## TASK REQUIREMENTS
Reproduce, unchanged, the lines of the records starting at the line that contains "geny gagnant (138, 1554)" and ending at the line that contains "música (1210, 552)", including both of those lines.
** begin DATASET CONTENT **
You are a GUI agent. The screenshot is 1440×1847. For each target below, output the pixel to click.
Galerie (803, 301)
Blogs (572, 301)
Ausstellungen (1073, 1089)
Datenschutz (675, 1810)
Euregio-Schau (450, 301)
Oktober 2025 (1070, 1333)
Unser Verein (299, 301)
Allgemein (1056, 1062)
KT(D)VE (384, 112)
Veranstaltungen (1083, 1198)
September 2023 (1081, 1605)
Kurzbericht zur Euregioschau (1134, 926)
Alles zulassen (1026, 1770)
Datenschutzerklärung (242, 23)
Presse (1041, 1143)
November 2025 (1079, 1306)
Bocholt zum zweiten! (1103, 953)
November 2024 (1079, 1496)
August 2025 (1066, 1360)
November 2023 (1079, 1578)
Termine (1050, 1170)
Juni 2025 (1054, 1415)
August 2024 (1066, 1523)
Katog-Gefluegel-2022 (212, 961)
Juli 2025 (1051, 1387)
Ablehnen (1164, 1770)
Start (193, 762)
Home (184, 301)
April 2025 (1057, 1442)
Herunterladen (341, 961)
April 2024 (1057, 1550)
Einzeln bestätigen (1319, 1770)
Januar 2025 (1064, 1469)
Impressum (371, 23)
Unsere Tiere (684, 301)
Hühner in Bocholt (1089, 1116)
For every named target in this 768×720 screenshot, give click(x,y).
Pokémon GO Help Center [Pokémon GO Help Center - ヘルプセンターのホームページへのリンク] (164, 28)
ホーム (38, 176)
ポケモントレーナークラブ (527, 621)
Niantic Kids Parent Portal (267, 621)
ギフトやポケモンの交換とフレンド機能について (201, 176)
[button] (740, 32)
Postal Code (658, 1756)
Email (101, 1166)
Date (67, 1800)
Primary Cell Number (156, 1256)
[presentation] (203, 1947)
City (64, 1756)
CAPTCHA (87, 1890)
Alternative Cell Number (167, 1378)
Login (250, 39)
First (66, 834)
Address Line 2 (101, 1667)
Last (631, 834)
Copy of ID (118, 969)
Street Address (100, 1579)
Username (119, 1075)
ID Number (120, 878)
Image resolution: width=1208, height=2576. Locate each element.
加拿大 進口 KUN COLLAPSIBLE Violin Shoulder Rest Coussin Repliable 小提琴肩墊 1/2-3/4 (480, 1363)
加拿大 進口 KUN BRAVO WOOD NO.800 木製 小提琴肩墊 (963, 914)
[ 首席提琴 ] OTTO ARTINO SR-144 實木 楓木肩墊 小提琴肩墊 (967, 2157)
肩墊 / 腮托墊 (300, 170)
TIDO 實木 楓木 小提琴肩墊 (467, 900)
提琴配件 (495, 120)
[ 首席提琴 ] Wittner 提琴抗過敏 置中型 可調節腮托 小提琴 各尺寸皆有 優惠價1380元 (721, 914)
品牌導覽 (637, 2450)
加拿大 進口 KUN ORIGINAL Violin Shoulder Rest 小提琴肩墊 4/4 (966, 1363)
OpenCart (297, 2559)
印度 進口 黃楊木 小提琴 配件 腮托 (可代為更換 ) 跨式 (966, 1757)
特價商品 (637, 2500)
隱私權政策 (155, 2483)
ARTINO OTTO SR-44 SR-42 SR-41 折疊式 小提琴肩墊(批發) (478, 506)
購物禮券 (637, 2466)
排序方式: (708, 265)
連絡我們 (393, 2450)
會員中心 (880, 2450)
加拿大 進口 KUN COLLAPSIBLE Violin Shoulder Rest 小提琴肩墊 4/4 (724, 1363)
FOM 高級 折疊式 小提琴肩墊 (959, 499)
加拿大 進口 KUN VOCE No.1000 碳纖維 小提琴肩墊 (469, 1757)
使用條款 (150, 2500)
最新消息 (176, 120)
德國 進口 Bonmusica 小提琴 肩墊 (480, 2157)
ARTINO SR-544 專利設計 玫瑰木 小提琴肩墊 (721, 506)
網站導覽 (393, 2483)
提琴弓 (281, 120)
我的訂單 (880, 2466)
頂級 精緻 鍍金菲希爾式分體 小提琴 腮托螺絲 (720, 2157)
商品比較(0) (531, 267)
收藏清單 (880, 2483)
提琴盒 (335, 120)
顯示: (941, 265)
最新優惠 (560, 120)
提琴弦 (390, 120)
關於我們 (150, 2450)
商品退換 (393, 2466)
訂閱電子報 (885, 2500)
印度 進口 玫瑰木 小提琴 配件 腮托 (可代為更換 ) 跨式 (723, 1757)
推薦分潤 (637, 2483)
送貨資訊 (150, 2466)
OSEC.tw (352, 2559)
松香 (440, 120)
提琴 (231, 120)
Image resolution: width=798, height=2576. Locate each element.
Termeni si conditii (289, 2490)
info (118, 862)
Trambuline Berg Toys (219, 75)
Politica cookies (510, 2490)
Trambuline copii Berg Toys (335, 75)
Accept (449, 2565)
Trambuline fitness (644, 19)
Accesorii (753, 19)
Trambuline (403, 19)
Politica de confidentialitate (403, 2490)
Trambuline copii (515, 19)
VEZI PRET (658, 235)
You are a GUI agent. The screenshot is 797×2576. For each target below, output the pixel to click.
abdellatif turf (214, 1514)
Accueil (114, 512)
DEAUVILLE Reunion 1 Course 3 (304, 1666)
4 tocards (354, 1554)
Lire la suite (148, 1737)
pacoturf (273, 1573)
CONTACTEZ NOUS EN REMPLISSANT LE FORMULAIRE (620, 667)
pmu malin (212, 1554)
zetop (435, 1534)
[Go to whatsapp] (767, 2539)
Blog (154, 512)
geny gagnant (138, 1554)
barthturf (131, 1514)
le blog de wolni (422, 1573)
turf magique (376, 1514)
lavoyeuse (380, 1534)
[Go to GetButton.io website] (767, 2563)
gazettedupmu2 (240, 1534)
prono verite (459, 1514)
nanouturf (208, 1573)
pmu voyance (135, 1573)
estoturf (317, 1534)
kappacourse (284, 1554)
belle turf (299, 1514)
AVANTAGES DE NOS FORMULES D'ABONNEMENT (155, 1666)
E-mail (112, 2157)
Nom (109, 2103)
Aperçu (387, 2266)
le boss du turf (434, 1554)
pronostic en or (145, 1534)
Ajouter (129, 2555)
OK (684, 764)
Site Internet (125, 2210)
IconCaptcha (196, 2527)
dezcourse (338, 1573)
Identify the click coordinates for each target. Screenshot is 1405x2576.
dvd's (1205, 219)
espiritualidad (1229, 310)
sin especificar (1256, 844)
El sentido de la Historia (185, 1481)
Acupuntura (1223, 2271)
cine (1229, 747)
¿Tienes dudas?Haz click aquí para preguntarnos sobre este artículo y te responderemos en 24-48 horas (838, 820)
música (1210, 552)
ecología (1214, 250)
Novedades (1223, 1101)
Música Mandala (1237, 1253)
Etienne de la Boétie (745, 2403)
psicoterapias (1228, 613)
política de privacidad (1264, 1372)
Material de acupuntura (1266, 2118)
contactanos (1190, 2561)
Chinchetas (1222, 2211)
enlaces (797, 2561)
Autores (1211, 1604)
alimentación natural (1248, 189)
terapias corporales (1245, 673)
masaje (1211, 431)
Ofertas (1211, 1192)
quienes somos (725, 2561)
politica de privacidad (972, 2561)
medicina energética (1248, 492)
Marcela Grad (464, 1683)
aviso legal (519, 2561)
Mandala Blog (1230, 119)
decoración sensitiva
** end DATASET CONTENT **
## FINAL ANSWER
geny gagnant (138, 1554)
barthturf (131, 1514)
le blog de wolni (422, 1573)
turf magique (376, 1514)
lavoyeuse (380, 1534)
[Go to GetButton.io website] (767, 2563)
gazettedupmu2 (240, 1534)
prono verite (459, 1514)
nanouturf (208, 1573)
pmu voyance (135, 1573)
estoturf (317, 1534)
kappacourse (284, 1554)
belle turf (299, 1514)
AVANTAGES DE NOS FORMULES D'ABONNEMENT (155, 1666)
E-mail (112, 2157)
Nom (109, 2103)
Aperçu (387, 2266)
le boss du turf (434, 1554)
pronostic en or (145, 1534)
Ajouter (129, 2555)
OK (684, 764)
Site Internet (125, 2210)
IconCaptcha (196, 2527)
dezcourse (338, 1573)
Identify the click coordinates for each target. Screenshot is 1405x2576.
dvd's (1205, 219)
espiritualidad (1229, 310)
sin especificar (1256, 844)
El sentido de la Historia (185, 1481)
Acupuntura (1223, 2271)
cine (1229, 747)
¿Tienes dudas?Haz click aquí para preguntarnos sobre este artículo y te responderemos en 24-48 horas (838, 820)
música (1210, 552)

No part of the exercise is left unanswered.